Pausinha do contador, pra respirar
Acima, ator Jude Law
Por Túlio...
Mais de uma vez comentei que o início de um ano na contabilidade é puxado. Tem ajustes, fechamentos e os impostos do mês vigente. Declarações pra se esbaldar, morrer abraçado com o computador, fazer hora extra até no sábado, morrer de dor de cabeça, sair esgotado que não dá tesão pra nada, se cobrar em excesso e saber que muita gente nem liga pra isso. Afinal é minha rotina. É meu trabalho. E cada função tem seus "apêndices".
Pra resumir ainda mais, o tróço não muda. Só aumenta e o governo nos agracia com novas Instruções que estabelecem novas obrigações maravilhosas. Isso vem como uma forma de incentivo que faz nossos dias mais iluminados e felizes. Dá-nos propósito já que não temos coisas suficientes pra fazer.
Só me resta o sarcasmo e as risadas de nervosismo diante de tanta novidade boa.
Mas deixa-me largar um pouco disso tudo pra não tornar vossos dias tão empolgantes quanto os dias vividos dentro do setor contábil.
Numa manhã da semana retrasada...
— Bom dia alemão lindo do Braz.
— Oi. — eu não queria ser chato logo ao acordar e por isso sou econômico nas palavras. Queria dormir mais uns vinte minutos ou meia hora ou quem sabe a manhã inteira. Porém o compromisso grita tão alto dentro da minha cabeça que deve ter acordado o quarteirão onde moramos.
— Ih, já vi que tá azedo logo cedo. — Braz pula da cama e vai pro banheiro assobiando.
A merda da preguiça/cansaço/desânimo fecha meus olhos por mais dez minutos e só acordo de verdade quando o cheiro do café da Itália vem me buscar pelo nariz.
Cadê o Braz?
Pensou em café e comida, ele é o primeiro da fila. E não é que ele me esperou pra começar a comer. Ficou mexendo no Instagram até eu chegar à mesa.
— Pensei que não ia levantar mais. — meu urso tá aborrecido e sei as razões:
1ª é a fome, Braz fica insuportável quando tá com fome;
2ª é o atraso, Braz odeia esperar;
3ª é que eu não disse bom dia e não fiz dengo.
Porra, ele não cansa dessa manha? Eu já sou maduro, detesto essa coisa de dengo. Mas ele adora, então eu respiro, suspiro e entro na sua.
— Amor... podia ter comido, eu tava tão cansado que esses dez minutos fizeram tão bem.
Ele me dá um gelo daquele, come calado e eu, como bom escorpiano que sou, dou o troco. Sou orgulhoso. Que se lasque.
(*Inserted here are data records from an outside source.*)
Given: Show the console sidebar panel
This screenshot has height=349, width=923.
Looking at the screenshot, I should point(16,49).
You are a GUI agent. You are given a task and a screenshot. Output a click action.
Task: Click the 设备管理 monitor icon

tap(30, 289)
Quer ficar de birra, problema dele.
Odeio quando ele fica assim. Braz nunca fica caladão e eu odeio isso.
— Braz, quer falar direito comigo?
— Ué? Eu te tratei mal?
— Tá fazendo essa cena toda.
— Um "bom dia, amor" cai bem sabia? Percebe que eu acordo todo disposto, te encho de beijos, te encho de mimos e tu parece uma pedra.
— Meu Deus, longe de mim, eu me queixar que estou cansado. Ultimamente tá puxado...
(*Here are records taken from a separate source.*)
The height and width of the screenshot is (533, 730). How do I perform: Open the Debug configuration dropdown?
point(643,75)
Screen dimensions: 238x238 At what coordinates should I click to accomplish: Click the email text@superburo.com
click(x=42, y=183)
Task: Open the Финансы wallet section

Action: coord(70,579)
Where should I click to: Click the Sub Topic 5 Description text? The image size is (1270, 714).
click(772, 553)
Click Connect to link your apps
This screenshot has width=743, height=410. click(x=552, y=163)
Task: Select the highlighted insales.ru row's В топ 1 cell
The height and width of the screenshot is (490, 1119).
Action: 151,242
— Sim. Eu até te entendo, também canso, também tenho responsabilidade, tenho noção do que tu faz e que teu serviço é estressante, mas não custa dizer: "bom dia, amor".
— Que coisa infantil Braz.
Pronto. Ele ficou mais irritado ainda. Já disse, eu não corro atrás.
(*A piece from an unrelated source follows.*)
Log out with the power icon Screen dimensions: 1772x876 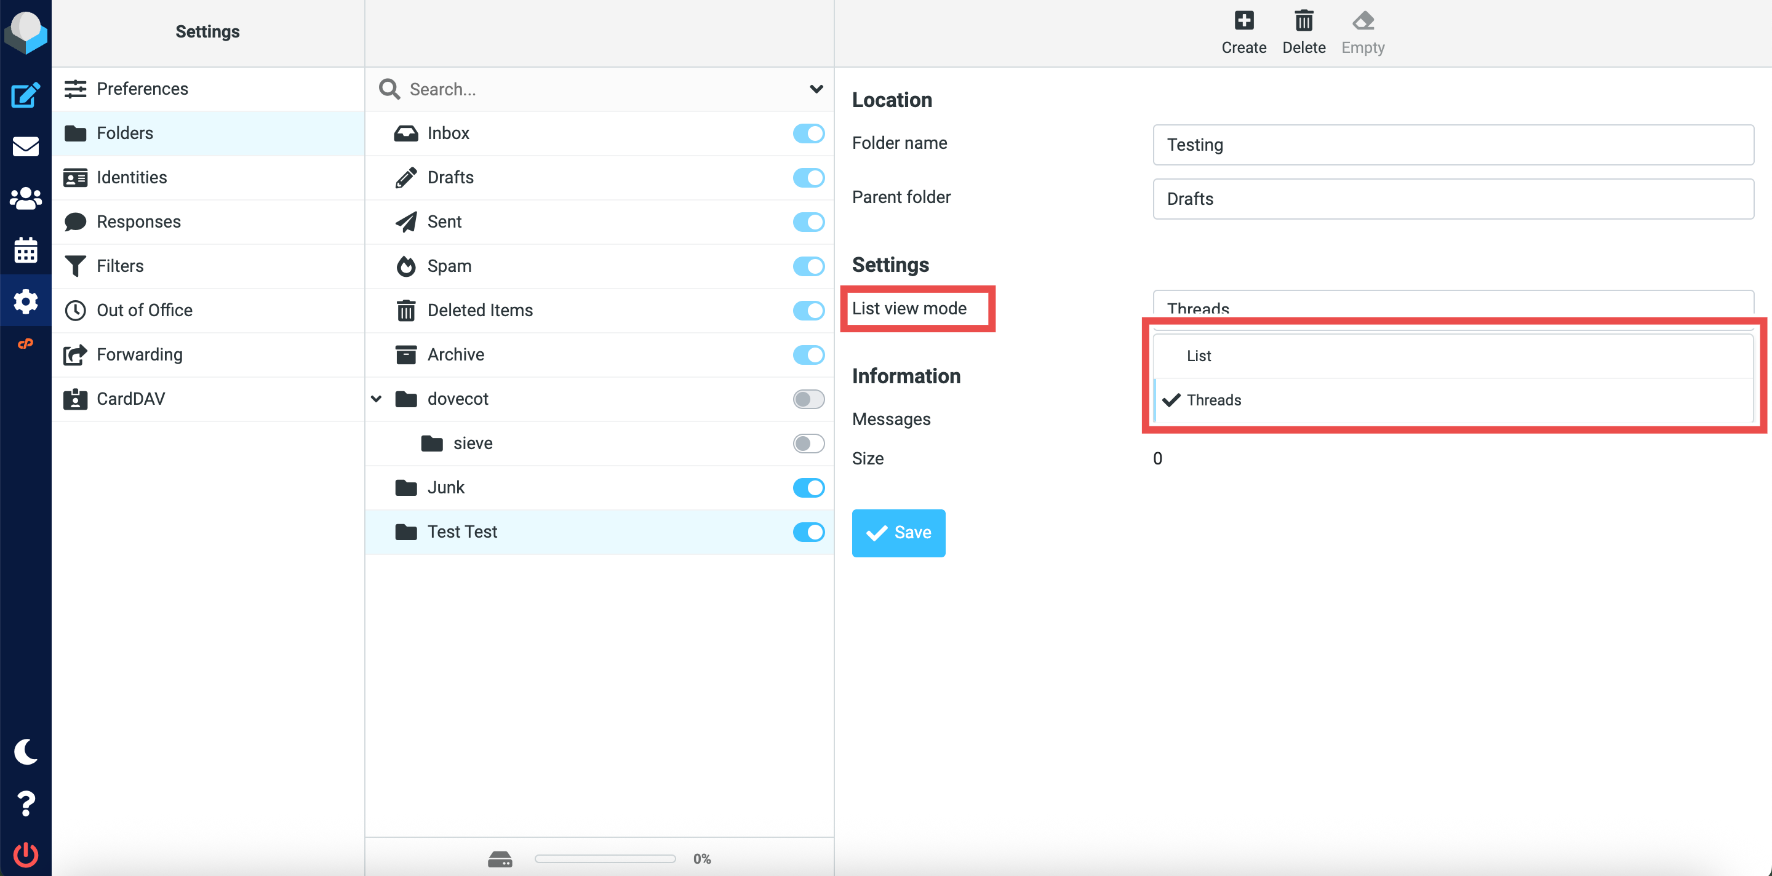tap(25, 854)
Oito em ponto, eu estou em minha sala e Davi já está ali.
— Bom dia Túlio.
— Bom dia. — respondo.
— Bom dia Davi. — Braz fala atrás de mim e eu me arrepio.
— Bom di... ué. O seu Braz tá meio chateado com alguma coisa?
Conto ao Davi sobre o episódio matinal e ele dá uma risadinha. Depois comenta que é semana de pagamento e patrões ficam azedos, que deve ser isso.
— Deixa eu me estressar com essa "poia" dessa EFD-Reinf, mais uma declaração gostosinha. — tenho até o dia 15 pra mandar, mas quanto antes, melhor. Já faço as guias dos impostos retidos nas notas de serviços tomados, lanço no meu sistema, arquivo, faço um pouco de cada coisa, conferimos o fiscal acumulado de alguns dias, para apurar o imposto estadual e meu telefone toca.
— Oi Raul.
— Túlio, faz minha declaração de IR? O que eu preciso levar? Ei, o primo do Marcelo pediu se tu faz pra ele?
— Faço, faço. — não respondo com tanta animação.
— Ele tem um enteado, dá pra declarar como dependente? O pai do guri disse que não, porque ele já declara o filho como dependente.
Isso me tira da rotina, só pra variar.
— Túlio, não esquece que tem um cursinho on-line que começa as 13:30.
— Hoje?
— É. Duas horinhas. Posso ver também.
— Deve. A gente sempre aprende alguma coisa a mais nesses cursinhos.
Meu dia no trabalho rende pouco. Almoço de qualquer jeito porque o Braz tá com a mesma cara séria que não me encoraja a chegar perto. Só à noite que melhora...
— Amor... para de ficar emburrado comigo. — apelo pro abraço. Abaixo o orgulho! Dane-se, ele merece o dengo. — Não dá esses tapas, tua mão pesa pra caralho.
— Tu é bem nojentinho. Fiquei esperando o dia inteiro pra ganhar um dengo dessa coisa ruim, braba, esse alemão peste e só vem pertinho quando tô debaixo do chuveiro. Ainda faz isso que é pra eu ceder a água quente...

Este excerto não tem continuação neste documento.